Due to its data acquisition, cleaning and visualisation capabilities the model has been become a central point of focus for the finance, analytics and trading team.
Case Study 2
Client
The project was conducted for major project advisory and specialist finance arranging company. The client worked in conjunction with a leading debt collection agency operating in multiple areas including credit cards, mortgages, consumer travel, insurance and energy. They are renown for providing innovative solutions to complex project requirements, which creates competitive advantages and enhances returns for their customers.
Purpose
The client required a pricing and profitability model to estimate future financial returns for the bid process of secondary debt and a model for predicting future returns from their loans.
- Loan repayment behaviour modelling to enable users to forecast loan repayments of a given debtor dataset.
- Multiple machine learning algorithms that created forecast curves based on debtor characteristics and past behaviour.
- Determination of NPV of secondary debt for bid processes.
- Time-series forecasting of the secondary loans owned by the client. Users to be able to adjust assumptions of the dataset and to run multiple scenarios over different time periods.

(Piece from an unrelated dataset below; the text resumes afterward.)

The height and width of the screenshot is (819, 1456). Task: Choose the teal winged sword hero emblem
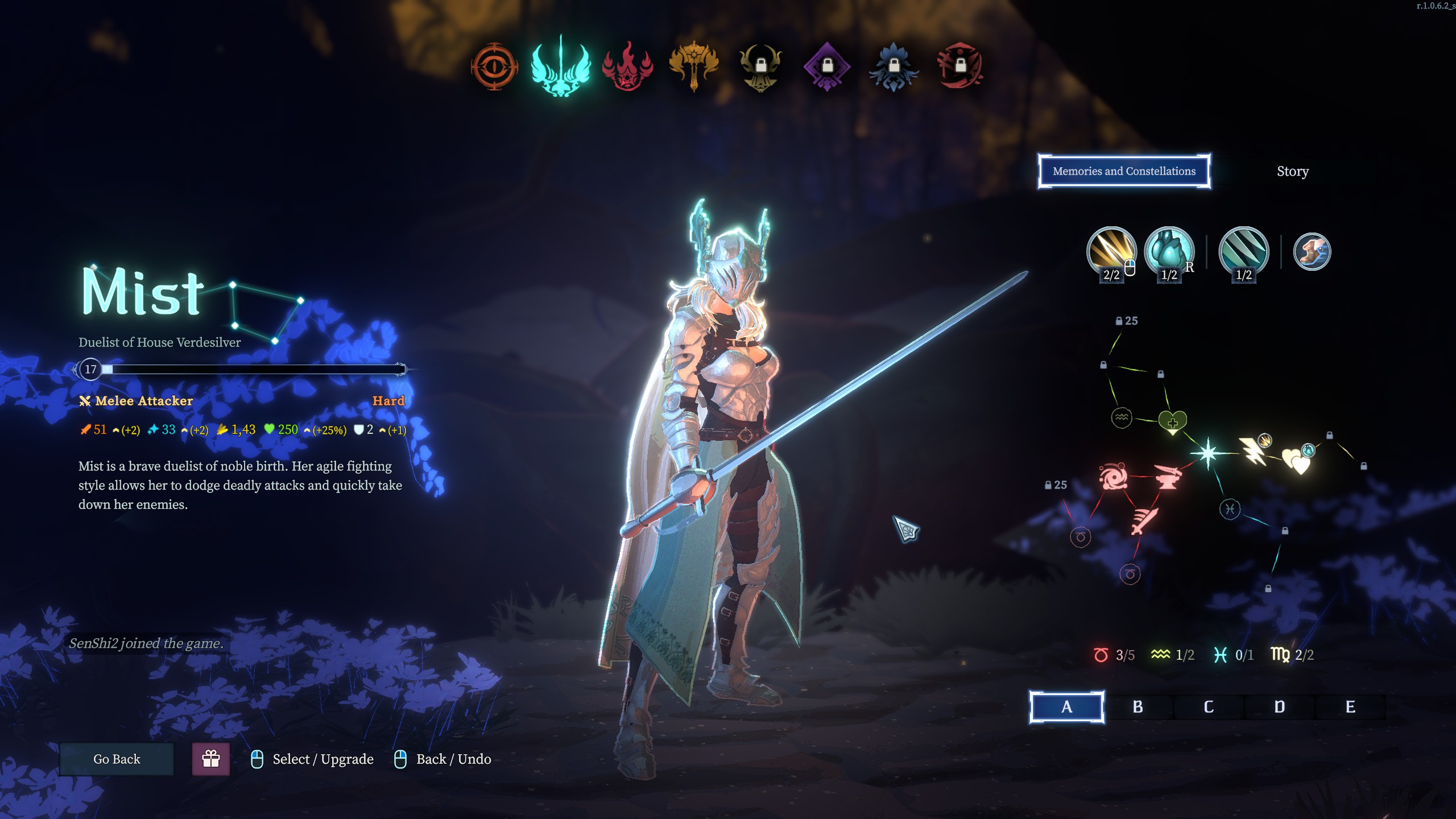(x=561, y=67)
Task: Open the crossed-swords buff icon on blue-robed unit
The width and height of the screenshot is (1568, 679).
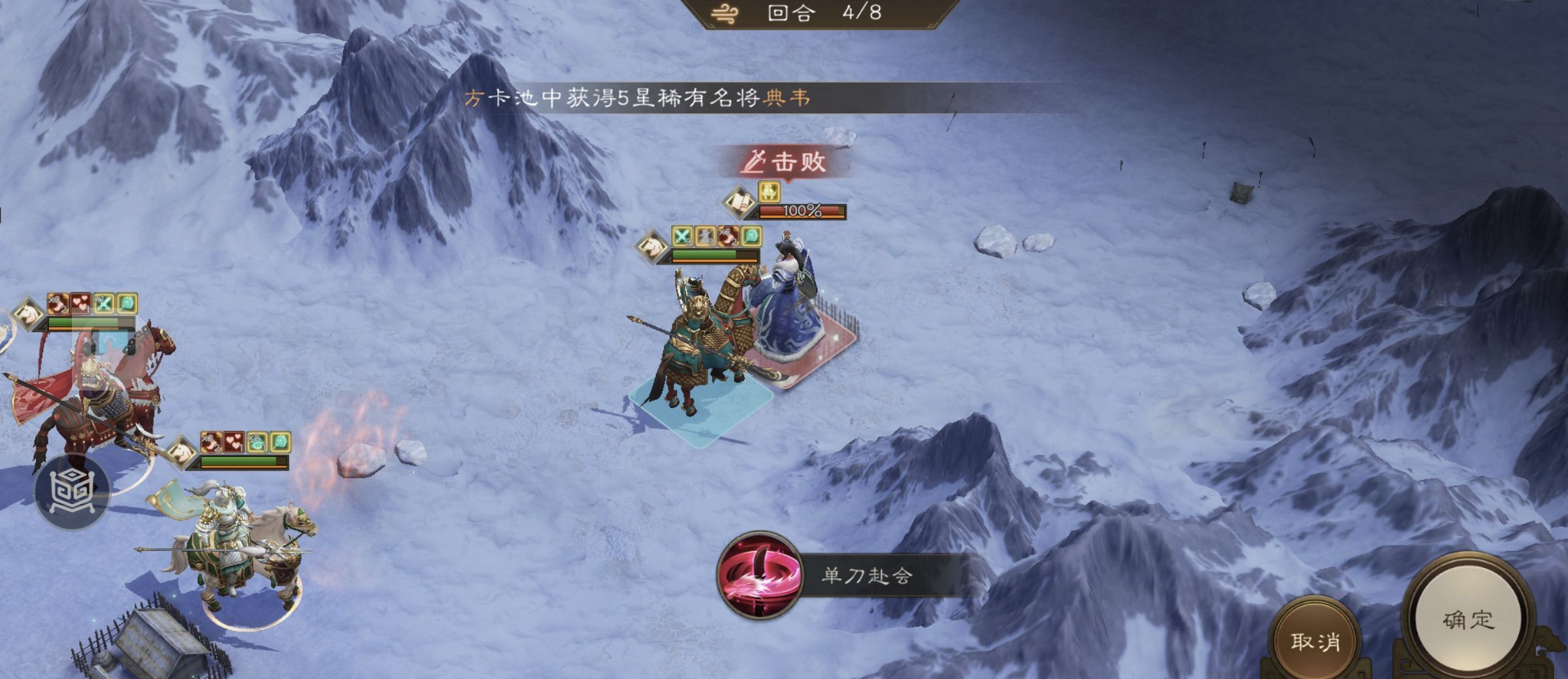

- Connection of the Excel model with a SQL database through Python. Users are able to pre-process and filter data for visualisation and adjustment of the machine learning algorithms.
- Utilisation of a dashboard, which allows users of the model to collect results and to draw inferences based on changing assumptions.
Approach
The development of the model was separated into data connection and pre-processing, valuation of a debtor dataset for the bidding process and time-series forecasting of loan repayments of secondary loans owned by the client. Valuation and time-series forecasting were both performed by the machine learning algorithms. The algorithms automatically update their inputs based on changing data. To assess the accuracy of the algorithms for valuations past predictions were compared with actual repayments over time. The time-series forecasts were continually compared with updated actuals.
Outcome
The model has enabled the client to make more accurate valuations during the bid stage of secondary debt and helped to estimate expected revenue from their currently owned debt.
The user-friendly Excel front-end interface of the model has also enabled users to analyse and visualise data fast and efficiently.